On 24 January 2003, the US Department of Homeland Security became the 15th executive department and its first secretary was sworn in by President Bush.
The Act creating the department identified its primary mission. The first element of that mission was to “prevent terrorist attacks within the United States”.
The Act includes a necessarily lengthy definition of “terror” consistent with its root “terrere” or Latin “to frighten”. In short, legal “terror” comprises not only danger and crime, it superimposes an intent to intimidate or to coerce the US people or their government.
In other words, a terrorist act is not merely criminally dangerous in the narrow sense. It is an act antithetical to the US and its people.
The sting, of course, is what is meant by “people” of a nation in a global world. The US, like other nations, has had difficulty in reconciling the rights of innocent US nationals descended from countries which have sponsored terrorists acts. Then there is the issue of “domestic terrorism”. In a nation founded upon revolution and forged by civil war, the line between free movement and terrorism is rarely straight.

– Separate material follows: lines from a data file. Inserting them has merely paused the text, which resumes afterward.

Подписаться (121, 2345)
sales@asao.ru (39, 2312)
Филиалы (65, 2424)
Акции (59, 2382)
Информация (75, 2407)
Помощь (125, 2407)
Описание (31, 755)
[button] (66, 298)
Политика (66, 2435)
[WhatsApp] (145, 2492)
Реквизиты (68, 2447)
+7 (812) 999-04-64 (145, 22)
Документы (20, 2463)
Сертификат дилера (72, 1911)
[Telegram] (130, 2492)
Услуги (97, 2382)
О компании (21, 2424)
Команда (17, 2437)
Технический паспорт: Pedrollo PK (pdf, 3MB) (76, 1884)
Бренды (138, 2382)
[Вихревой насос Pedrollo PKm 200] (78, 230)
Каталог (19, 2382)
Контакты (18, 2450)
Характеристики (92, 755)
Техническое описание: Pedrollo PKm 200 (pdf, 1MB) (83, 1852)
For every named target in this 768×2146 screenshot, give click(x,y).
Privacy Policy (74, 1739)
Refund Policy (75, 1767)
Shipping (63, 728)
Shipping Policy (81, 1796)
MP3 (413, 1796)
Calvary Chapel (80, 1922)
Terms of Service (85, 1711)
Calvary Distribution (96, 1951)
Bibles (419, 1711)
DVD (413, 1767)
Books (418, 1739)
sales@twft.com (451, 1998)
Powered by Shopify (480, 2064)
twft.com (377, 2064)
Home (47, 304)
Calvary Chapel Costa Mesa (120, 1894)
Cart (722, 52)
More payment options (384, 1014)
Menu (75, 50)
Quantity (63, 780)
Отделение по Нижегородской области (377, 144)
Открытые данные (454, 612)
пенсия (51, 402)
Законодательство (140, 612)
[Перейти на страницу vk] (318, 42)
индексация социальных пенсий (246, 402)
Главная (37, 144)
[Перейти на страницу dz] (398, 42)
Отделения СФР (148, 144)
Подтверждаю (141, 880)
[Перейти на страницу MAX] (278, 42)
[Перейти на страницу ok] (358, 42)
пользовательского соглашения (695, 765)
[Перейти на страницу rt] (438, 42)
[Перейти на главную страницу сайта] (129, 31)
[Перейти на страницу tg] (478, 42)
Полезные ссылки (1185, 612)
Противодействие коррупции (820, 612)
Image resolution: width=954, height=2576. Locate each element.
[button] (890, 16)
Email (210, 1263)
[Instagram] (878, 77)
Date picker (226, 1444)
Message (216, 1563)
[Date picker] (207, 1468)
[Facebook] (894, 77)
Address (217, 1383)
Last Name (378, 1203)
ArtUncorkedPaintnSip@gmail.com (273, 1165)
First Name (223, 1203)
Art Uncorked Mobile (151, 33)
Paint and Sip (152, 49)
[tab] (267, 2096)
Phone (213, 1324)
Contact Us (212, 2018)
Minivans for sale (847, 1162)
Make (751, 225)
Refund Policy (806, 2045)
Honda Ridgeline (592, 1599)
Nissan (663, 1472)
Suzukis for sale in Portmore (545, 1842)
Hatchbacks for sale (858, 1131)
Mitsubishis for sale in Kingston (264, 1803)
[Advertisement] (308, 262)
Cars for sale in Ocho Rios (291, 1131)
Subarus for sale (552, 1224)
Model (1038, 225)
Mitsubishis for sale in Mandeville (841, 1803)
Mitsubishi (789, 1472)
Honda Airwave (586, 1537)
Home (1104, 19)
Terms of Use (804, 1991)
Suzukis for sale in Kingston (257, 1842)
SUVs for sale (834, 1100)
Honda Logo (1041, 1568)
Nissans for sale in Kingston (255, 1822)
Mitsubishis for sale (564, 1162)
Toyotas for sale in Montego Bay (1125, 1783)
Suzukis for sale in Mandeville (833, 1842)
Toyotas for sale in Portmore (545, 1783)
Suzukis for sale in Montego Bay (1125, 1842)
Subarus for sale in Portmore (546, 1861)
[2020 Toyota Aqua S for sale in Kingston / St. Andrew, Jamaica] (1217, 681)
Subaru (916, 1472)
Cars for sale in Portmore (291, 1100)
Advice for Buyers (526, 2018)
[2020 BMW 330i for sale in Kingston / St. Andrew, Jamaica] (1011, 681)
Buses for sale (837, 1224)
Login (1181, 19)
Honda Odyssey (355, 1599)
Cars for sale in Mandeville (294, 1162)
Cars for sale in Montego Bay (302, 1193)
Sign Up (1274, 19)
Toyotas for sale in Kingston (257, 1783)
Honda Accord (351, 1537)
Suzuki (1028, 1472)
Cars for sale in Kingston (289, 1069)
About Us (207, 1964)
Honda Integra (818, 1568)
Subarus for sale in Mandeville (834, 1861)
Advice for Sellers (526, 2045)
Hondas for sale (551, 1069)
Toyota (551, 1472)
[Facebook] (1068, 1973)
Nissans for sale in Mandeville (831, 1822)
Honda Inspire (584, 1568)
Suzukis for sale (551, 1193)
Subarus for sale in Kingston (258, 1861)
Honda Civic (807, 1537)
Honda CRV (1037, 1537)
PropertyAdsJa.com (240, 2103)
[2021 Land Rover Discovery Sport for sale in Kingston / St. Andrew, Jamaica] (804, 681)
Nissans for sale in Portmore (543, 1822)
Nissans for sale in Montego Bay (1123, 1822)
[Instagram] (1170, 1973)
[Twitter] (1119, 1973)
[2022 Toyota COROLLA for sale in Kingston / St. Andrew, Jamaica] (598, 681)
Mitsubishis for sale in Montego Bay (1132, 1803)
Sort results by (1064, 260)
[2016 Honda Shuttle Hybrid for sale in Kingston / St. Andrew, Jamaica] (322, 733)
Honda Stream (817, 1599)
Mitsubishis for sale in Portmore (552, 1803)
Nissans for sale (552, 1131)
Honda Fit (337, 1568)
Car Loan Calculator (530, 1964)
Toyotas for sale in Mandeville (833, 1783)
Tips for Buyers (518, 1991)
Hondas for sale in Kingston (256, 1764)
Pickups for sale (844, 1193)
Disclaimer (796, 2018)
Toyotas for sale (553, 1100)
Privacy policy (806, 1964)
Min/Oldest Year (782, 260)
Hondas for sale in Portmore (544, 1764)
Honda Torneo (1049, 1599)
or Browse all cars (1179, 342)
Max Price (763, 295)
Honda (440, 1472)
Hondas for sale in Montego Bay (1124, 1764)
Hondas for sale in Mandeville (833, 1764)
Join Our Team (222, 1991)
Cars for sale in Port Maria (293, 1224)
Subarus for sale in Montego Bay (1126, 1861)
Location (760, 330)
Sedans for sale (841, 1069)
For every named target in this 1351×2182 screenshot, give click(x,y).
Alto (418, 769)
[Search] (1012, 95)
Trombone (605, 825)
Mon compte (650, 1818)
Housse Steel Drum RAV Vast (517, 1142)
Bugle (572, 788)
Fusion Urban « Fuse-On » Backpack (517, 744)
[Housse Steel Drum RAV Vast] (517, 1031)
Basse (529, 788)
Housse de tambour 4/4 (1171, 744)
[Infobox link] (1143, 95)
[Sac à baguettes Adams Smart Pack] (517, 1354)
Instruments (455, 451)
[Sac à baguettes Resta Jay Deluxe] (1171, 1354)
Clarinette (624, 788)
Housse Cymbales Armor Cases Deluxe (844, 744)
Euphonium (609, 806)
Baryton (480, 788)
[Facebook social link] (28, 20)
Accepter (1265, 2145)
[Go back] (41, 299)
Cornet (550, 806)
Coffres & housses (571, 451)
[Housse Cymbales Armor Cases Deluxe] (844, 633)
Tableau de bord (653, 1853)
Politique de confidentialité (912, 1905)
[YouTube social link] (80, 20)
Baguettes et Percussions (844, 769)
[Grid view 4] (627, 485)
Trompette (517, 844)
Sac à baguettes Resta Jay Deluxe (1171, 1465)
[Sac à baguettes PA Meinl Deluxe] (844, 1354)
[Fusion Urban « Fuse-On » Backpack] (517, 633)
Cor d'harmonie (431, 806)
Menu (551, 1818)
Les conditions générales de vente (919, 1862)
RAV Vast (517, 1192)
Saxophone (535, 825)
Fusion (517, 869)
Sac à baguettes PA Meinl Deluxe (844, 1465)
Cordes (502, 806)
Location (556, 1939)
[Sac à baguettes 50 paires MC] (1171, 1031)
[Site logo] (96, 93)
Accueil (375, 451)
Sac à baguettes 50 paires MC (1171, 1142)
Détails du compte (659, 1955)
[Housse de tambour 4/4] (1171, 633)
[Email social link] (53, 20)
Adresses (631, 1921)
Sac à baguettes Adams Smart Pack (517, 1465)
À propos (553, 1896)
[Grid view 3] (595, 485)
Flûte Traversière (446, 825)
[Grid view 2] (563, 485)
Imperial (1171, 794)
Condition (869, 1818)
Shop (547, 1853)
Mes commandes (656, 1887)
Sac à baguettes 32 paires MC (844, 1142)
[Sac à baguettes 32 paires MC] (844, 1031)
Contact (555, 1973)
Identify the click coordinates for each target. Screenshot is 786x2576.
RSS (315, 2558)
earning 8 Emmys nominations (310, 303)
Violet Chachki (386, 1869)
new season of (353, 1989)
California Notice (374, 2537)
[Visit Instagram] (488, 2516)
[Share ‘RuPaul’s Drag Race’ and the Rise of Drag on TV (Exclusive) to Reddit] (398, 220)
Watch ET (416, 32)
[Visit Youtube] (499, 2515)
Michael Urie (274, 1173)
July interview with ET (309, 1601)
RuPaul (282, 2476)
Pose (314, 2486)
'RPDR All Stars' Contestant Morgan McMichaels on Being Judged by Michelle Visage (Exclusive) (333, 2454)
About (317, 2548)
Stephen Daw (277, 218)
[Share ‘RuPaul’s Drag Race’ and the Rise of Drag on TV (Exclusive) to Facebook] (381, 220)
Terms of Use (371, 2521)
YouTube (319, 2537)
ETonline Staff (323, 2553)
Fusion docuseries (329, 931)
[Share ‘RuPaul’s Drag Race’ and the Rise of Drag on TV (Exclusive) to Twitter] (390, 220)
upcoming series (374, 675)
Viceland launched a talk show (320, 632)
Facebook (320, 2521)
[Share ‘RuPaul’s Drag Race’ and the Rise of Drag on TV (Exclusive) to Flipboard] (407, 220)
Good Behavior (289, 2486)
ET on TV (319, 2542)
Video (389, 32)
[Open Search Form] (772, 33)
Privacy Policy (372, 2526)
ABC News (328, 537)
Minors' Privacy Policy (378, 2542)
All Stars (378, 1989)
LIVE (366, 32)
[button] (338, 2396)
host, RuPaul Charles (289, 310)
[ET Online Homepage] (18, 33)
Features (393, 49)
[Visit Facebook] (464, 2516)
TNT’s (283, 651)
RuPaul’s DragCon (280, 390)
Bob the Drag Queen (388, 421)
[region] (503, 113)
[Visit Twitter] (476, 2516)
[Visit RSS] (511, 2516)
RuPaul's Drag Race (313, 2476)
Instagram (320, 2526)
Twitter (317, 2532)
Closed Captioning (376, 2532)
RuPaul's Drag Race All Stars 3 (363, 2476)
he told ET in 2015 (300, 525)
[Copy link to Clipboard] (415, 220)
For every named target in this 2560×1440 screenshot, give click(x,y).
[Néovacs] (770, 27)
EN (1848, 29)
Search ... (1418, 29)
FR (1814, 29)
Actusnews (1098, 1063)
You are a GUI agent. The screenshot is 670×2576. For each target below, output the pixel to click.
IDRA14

Much domestic and foreign criticism of the US position has been bound up in making light of the term “War on Terror”. The idea of “war” against a noun has been invented, so the argument goes, to justify unnecessary intrusions on justice.
The argument is for others. For the historian, there is the very different path taken by the French in their revolution and civil war.
In 1793, 210 years before the US created a homeland department to combat terrorism, the French created a terrorism department to protect the homeland. In the Reign of Terror, terror literally became “the order of the day”. Five months later, Robespierre said:
If the basis of popular government in peacetime is virtue, the basis of popular government during a revolution is both virtue and terror; virtue, without which terror is baneful; terror, without which virtue is powerless. Terror is nothing more than speedy, severe and inflexible justice; it is thus an emanation of virtue; it is less a principle in itself, than a consequence of the general principle of democracy, applied to the most pressing needs of the homeland.
A further five months later, the government executed Robespierre.